* _Requirement 1_
Repeat the passage from the film reviews word for word, starting with "With her UN" and going on through "crescendo by Zbanic.".
* _Requirement 2_
Keep writing the film reviews from the point where they stop.

The Mole Agent (2020), directed by Maite Alberdi (Hulu)
‘Quo Vadis, Aida?’
As a translator, wife, and mother to two grown sons, Aida (Jasna Djuricic) bears unique witness to the Srebrenica massacre in Jasmila Zbanic’s Quo Vadis, Aida? — the genocide of more than 8,000 men and boys in 1995 during the Bosnian War while the United Nations effectively stood aside.
Working with Dutch military leaders and doctors inside a UN compound where tens of thousands of Bosniak refugees have gathered, while her family is trapped outside, Aida gleans the danger of the situation even while asked to translate calm and hope to the masses — people she knows, people she loves.
With her UN badge, Aida has some privileges, but they only extend so far, and her desperation to save her family escalates as events unfold in a visceral, full-throated performance from Djuricic executed with controlled crescendo by Zbanic.
The horror experienced by Aida — and this entire town — is only emphasized in a devastating coda that demonstrates just how depraved these events were, and how profoundly the world failed them.
Quo Vadis, Aida? (2020), directed by Jasmila Zbanic (Hulu)
‘The Man Who Sold His Skin’
Inspired by a real work of art, Kaouther Ben Hania’s The Man Who Sold His Skin centers on Sam Ali (Yahya Mahayni), a Syrian refugee who agrees to have his back tattooed by a famous artist, turning his body into a work of art displayed in Europe’s finest museums and sold to the highest bidder.
This macabre description belies the film’s romance — Sam agrees to the Faustian stunt in order to make his way to Brussels, where the love of his life Abeer (Dea Liane) lives in an arranged marriage — and the force of Sam’s personality. Passionate, impulsive, and proud, he is hardly the ideal candidate to ask to sit still and be ogled, though his foibles physical and personal make the artwork all the more interesting.
The art itself is of a Schengen Visa, a short-stay visa that allows one to travel most of Europe up to 90 days. The irony is, Sam would not have been able to secure such a visa if one weren’t tattooed on his back. By turning him into an object, the artist claims, he has restored Sam’s humanity. Thus the arrangement grapples with issues legal (like human trafficking) and moral (like exploirtation).

* _Raw data_
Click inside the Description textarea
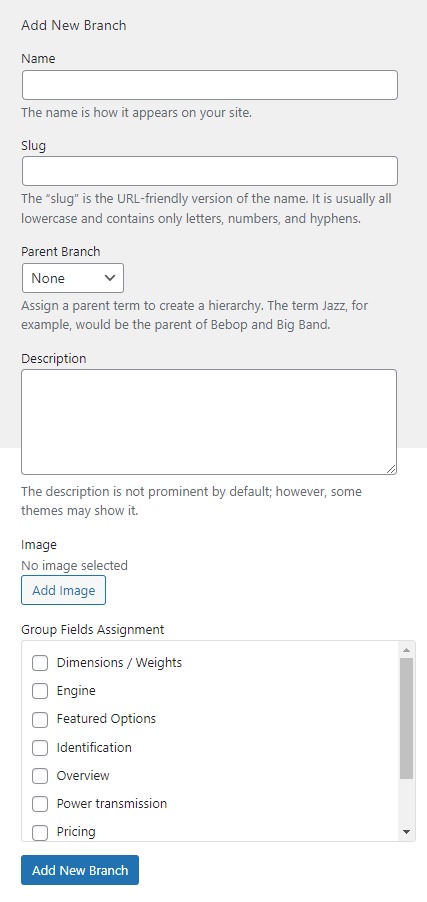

* _Written answer 1_
With her UN badge, Aida has some privileges, but they only extend so far, and her desperation to save her family escalates as events unfold in a visceral, full-throated performance from Djuricic executed with controlled crescendo by Zbanic.

* _Written answer 2_
Working with cinematographer Christopher Aoun, Ben Hania aggressively uses surfaces and frames — doorways and windows, mirrors and beaded portières, off-center split screens — that resonate with the film’s themes around borders and display.
The end exerts a bit of an emotional whiplash on the viewer in an attempt to address inevitable questions and reach a satisfactory conclusion as both a romance and a biting satire. But what comes before — the scenario, the quandaries it poses, and especially Mahayni’s galvanic performance — is as indelible as the ink on Sam’s skin.
Among the animated shorts nominated for an Oscar this year, Burrow, directed by Madeline Sharafian is the weakest: a cutesy fable in which a bunny rabbit dreams of burrowing her dream home but learns there’s no shame in asking for help — a moral that’s not made expressly clear. Made on the cheap as part of Pixar’s SparkShorts experimental storytelling program, Burrow looks and sounds it. (Disney+)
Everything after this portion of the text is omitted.